Scholar J R R Tolkien lies fever-stricken in the trenches of the Somme in World War I, reflecting on his life and the influences that have shaped him.

In many ways, Finnish director Dome Kurokoski’s biopic of the man who wrote a The Lord of the Rings plays out exactly as you’d imagine – all idyllic villages, location shooting in the City of Spires, cameo from Derek Jacobi – but then it does something that takes it from being a Sunday night BBC drama and gives it not only soul but a cinematic scale.

Nicholas Hoult (Max Max: Fury Road) plays Tolkien from older teenager onwards, and it stops at the point he starts writing The Hobbit, meaning that we don’t get the writing of The Lord of the Rings, World War II and trips to the Miramar Hotel in Bournemouth. But that’s fine, as the movie is more about the linguist finding his voice as a writer, fighting against snobbery as well as the Germans on the battlefield. Hoult is very good, as is Lily Collins (Mirror Mirror) as future Mrs Tolkien, Edith Bratt, a spirited young lady who helps him rail against the impositions of formal society.

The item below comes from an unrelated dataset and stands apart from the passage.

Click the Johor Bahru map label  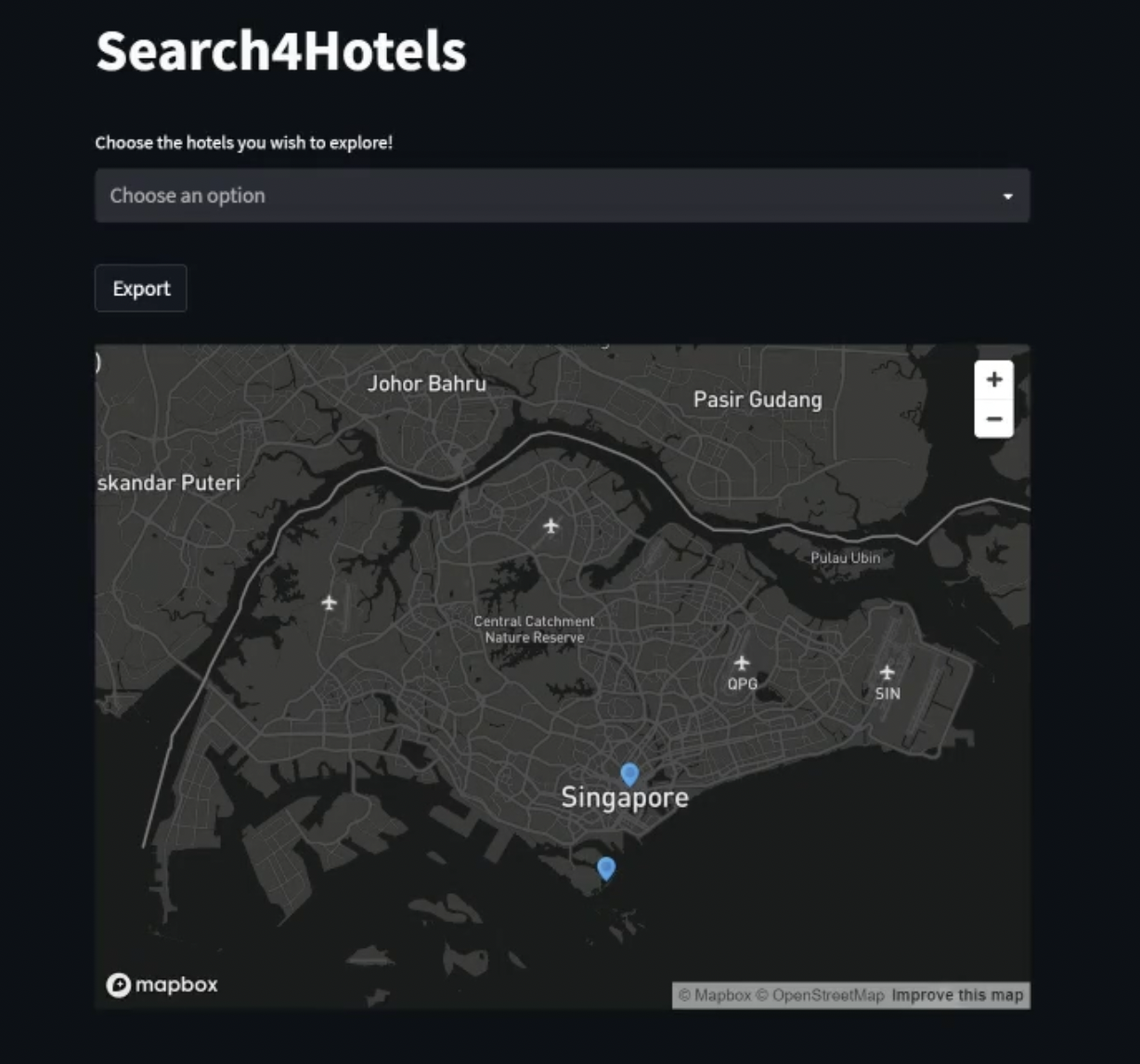(426, 383)
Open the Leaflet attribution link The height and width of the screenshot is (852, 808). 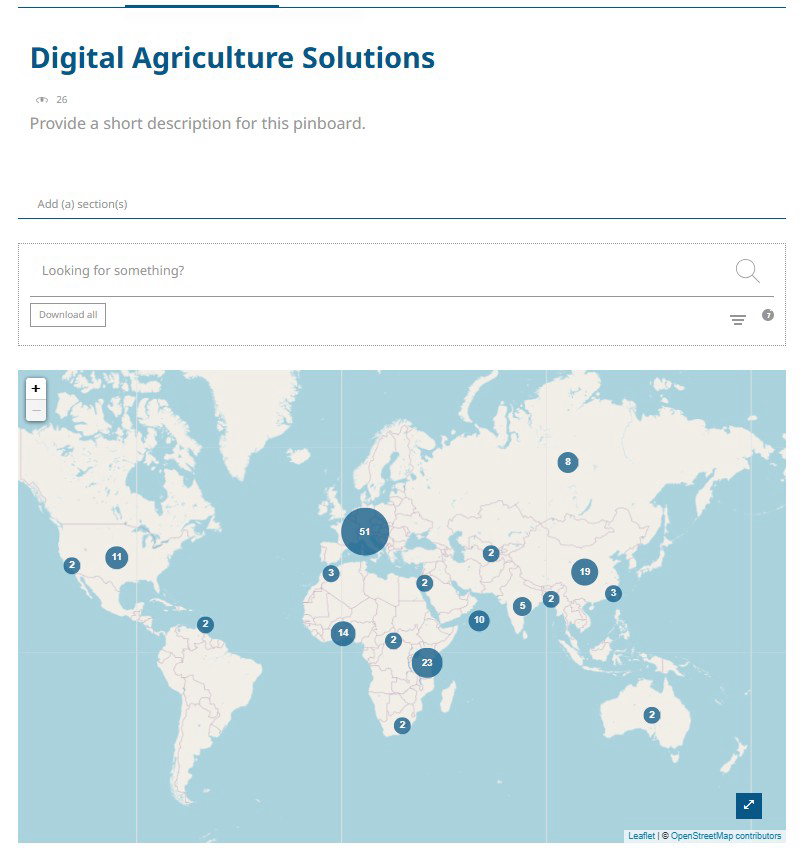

The use of the battlefield wraparound structure sees Tolkien in a fever dream, which allows us to see visualisations of dragon fire (enemy flamethrowers), ethereal spirits (poison gas) and other fanciful fantasy creations. Instead of suggesting that the war gave him the ideas, it was here that the already formed imagery broke free in front of him. Only occasionally are the references too obvious – one character criticises Wagner’s Ring Cycle for taking six hours to tell the story of a magic ring! – while the realisation of his home village is very Shires, and their new home in industrial Birmingham is Mordor in spirit.

Star Trek’s Colm Meaney provides strong support as Tolkien’s priest guardian, and the already-mentioned Derek Jacobi role is a key one in the transformation of the writer’s fortunes. The war scenes are, quite rightly, horrific, and the piles of dead bodies reinforce the strong message of the futility of conflict as the country’s bright young things are mowed down as cannon fodder.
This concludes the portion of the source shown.